MINSK, Belarus (AP) — Opposition leaders accused the government of arresting exit-poll takers and turning away election observers during a referendum yesterday on whether to allow authoritarian President Alexander Lukashenko to run for a third term.
State television defied a ban on releasing exit poll results before voting closed, citing a survey favorable to Mr. Lukashenko, and violated a ban on campaigning on election day by broadcasting pro-Lukashenko ads.
About 100 independent exit-poll takers were detained and election observers from the opposition were barred from voting places, opposition leaders said.

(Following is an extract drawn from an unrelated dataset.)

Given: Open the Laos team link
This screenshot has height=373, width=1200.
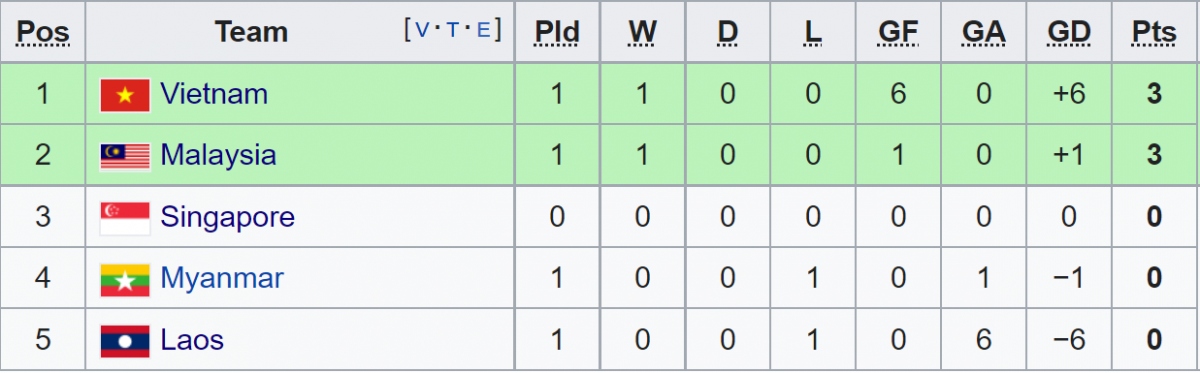Looking at the screenshot, I should click(192, 340).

“What’s happening here can’t be described as an election. It is not an expression of the democratic will of our people,” said Vintsuk Vyachorka, head of the opposition Belarusian Popular Front.

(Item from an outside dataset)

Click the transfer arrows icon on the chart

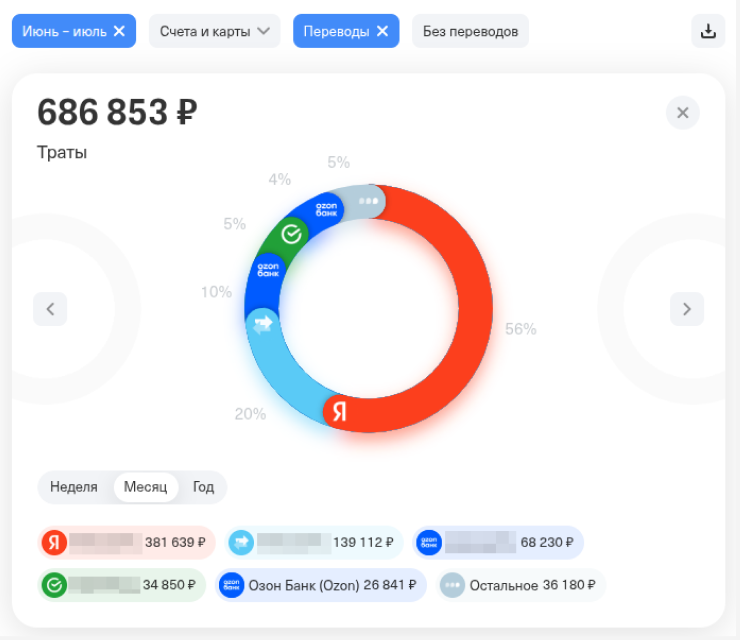point(263,324)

The European Union and the United States had expressed strong doubts that the referendum would meet democratic standards and warned it could further estrange this isolated nation from its European neighbors.
Mr. Lukashenko, branded Europe’s last dictator, shrugged off the criticism as he voted yesterday, saying: “Turn to your own problems and resolve those. You don’t need to worry so much about us.”

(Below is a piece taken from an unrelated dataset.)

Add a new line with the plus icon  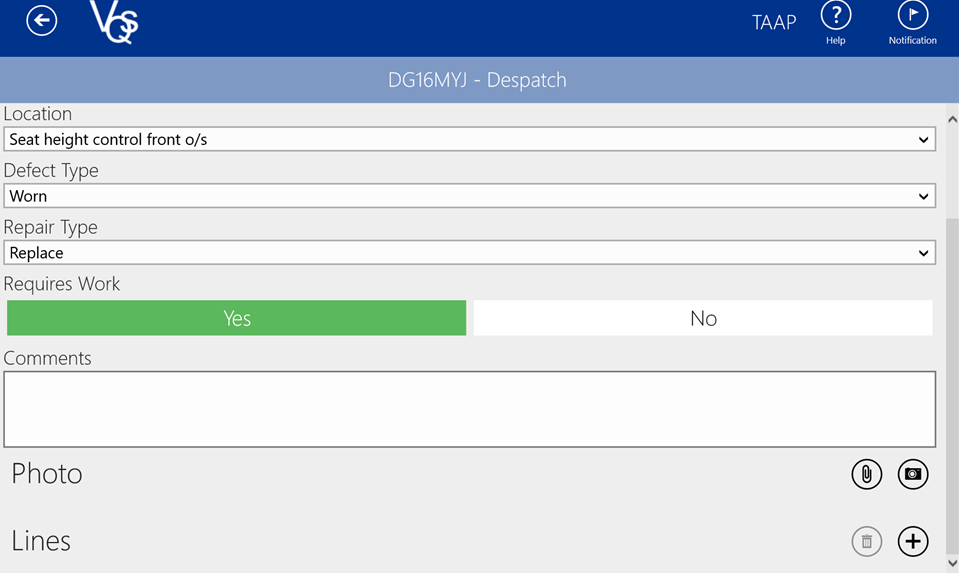click(912, 541)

The referendum asks whether Mr. Lukashenko can seek a third term and whether the two-term limit established in the constitution can be scrapped.
Independent opinion polls conducted before the vote showed that Mr. Lukashenko was short of the majority support he needs from the nation’s 7 million registered voters.
However, an exit poll conducted by a previously unknown analytical center, Ecoom, working under the aegis of the Belarusian Central Election Commission, had 82.3 percent of 8,249 voters saying “yes” to Mr. Lukashenko’s third term, center director Sergei Musienko said.
Belarusian state television broadcast the exit poll’s results throughout the day, in violation of a law that bans releasing the results before the voting closes. And although all political campaigning is forbidden on election day, state television continued to broadcast pro-Lukashenko commercials.
An expected exit poll from the independent Gallup Organization/Baltic Surveys was in doubt after more than half of its 200 poll takers were detained, the opposition leaders said.